## [Text segment]

* * * * * * *


    • Photo: Dementia Challenge

      Dementia Challenge answered on 17 Jun 2014:


      That’s a tough question for this challenge, for several reasons.

      Dementia is a term which describes a large number of conditions, including Alzheimer’s Disease, and their symptoms are widely varying, and dementia usually progresses, which means that it gets worse over time.

      In addition, there is currently no cure, although there are some treatments which can slow down the progress or reduce some of the symptoms, so the underlying issue of dementia will be with us for the foreseeable future.

      If our challenge is to provide technology to support people with dementia and their carers, we are looking at a wide range of solutions to suit different people. There are some common symptoms, and common day-to-day challenges that we are already meeting (like time orientation and GPS locating), but the awareness of these technologies is not very good – not enough people know about them.

      So, this really is an ongoing challenge rather than one which can be solved in a fixed length of time, but as consumer technology brings down the cost of available technologies (e.g. think about how cheap the components of smart phones are now, because of consumer demand), the further the funding money can stretch and the more people can receive affordable technologies which look and feel like desirable products.

    • Photo: Food Challenge

      Food Challenge answered on 17 Jun 2014:


      Good question – that has already sparked debate in our team.

      It is difficult to imagine a time when everyone will have enough safe, nutritious food and the resources to acquire it. At the same time the food challenge is probably the most urgent of all the six shortlisted. In the UK most of the news stories about food relate to problems from eating too much food, but in other parts of the world people are dying of malnutrition and we need to focus the greatest minds across the world to alleviate this suffering.

* * * * * * *

## [Provided material]
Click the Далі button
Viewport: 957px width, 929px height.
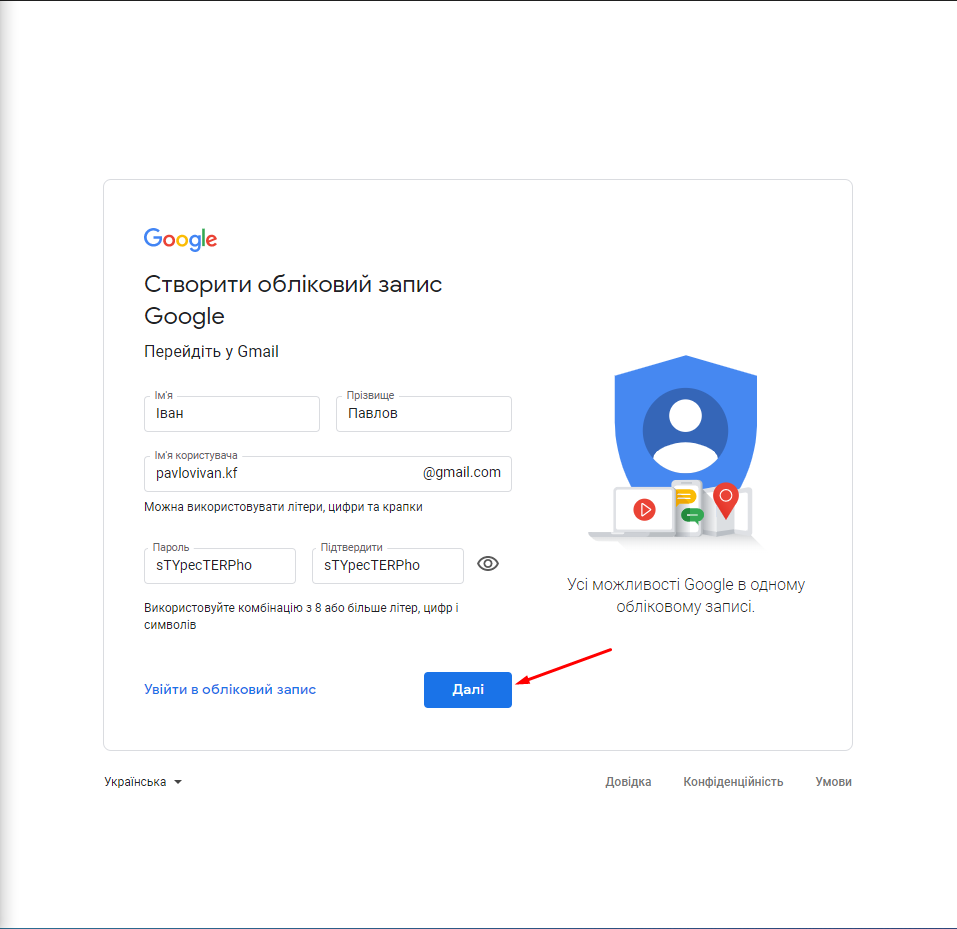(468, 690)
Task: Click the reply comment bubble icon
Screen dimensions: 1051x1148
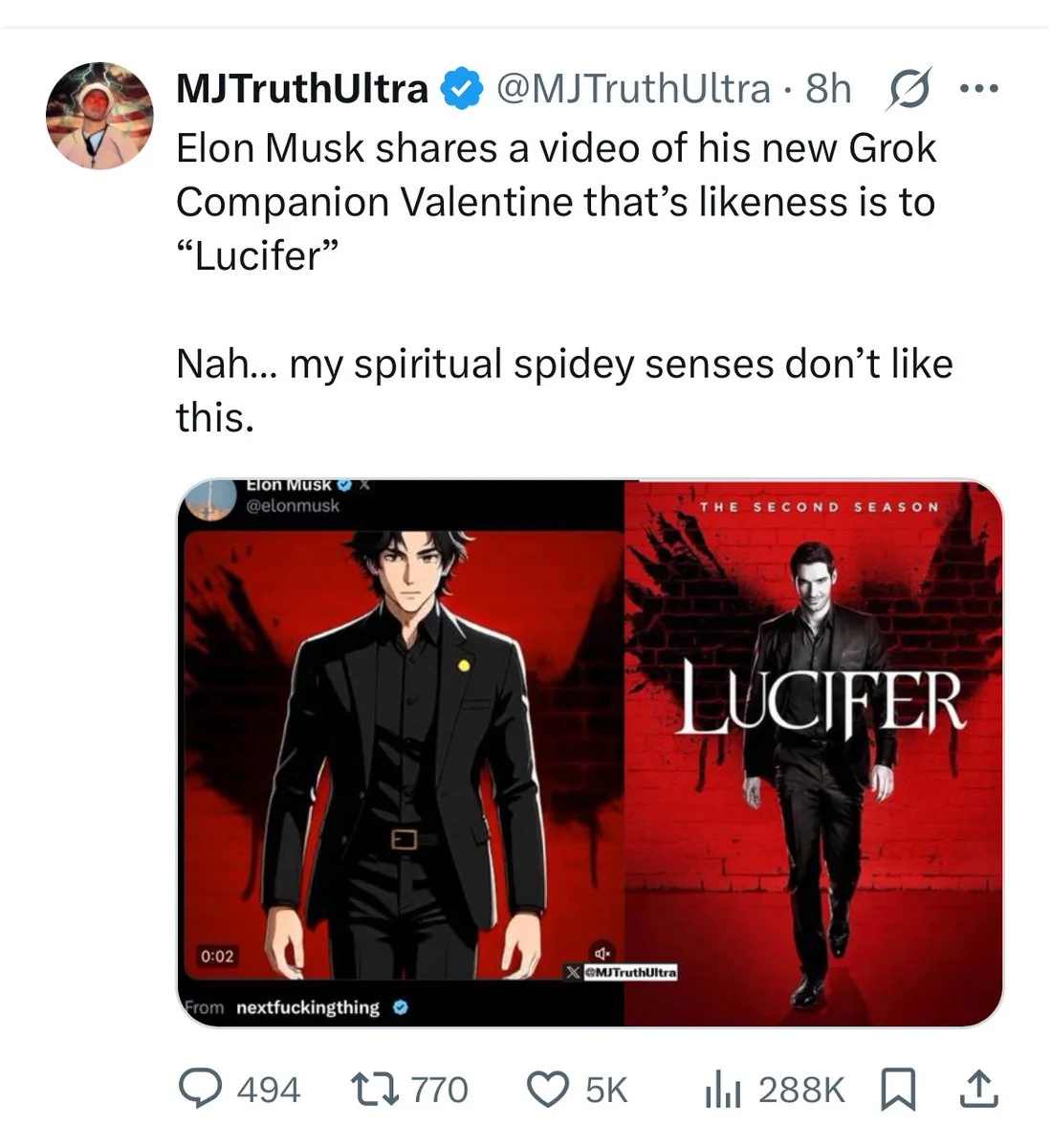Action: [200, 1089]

* * * * * * *

## [Using the information]
#1 Please return the part of the dementia and food challenge text from "Dementia is a" up to and including "the foreseeable future.", copied word for word.
#2 Resume the dementia and food challenge text, picking up after its final sentence.

## [Task-by-task answers]
#1
Dementia is a term which describes a large number of conditions, including Alzheimer’s Disease, and their symptoms are widely varying, and dementia usually progresses, which means that it gets worse over time.

      In addition, there is currently no cure, although there are some treatments which can slow down the progress or reduce some of the symptoms, so the underlying issue of dementia will be with us for the foreseeable future.

#2
      The food challenge is vast and we’ll need different solutions for different places. In terms of how long this will take – we may already have some of the answers. Biofortified crops to help with ‘hidden hunger’ have already been developed by both GM and conventional breeding for example, but public resistance and policies hold back their use. In some parts of the world we just need to scale up the production of certain foods and persuade people that unusual foods e.g. insects taste good, are nutritious and can be an enjoyable part of a healthy diet.

      Another big unknown is how climate change will impact on what we can do in the future. Breeding crops that can produce the food we need, on limited agricultural land, with limited water and less artificial fertilisers is a key part of the global food challenge.

    • Photo: Paralysis Challenge

      Paralysis Challenge answered on 17 Jun 2014:


      Many of the technologies that can help people with paralysis are being developed now and are pretty far along. It’s true that a complete cure for spinal cord injury is still a ways away (it’s always hard to predict in science when something will be figured out because it’s hard to know when that major breakthrough is going to happen). But in terms of technology that can help restore function? It’s here!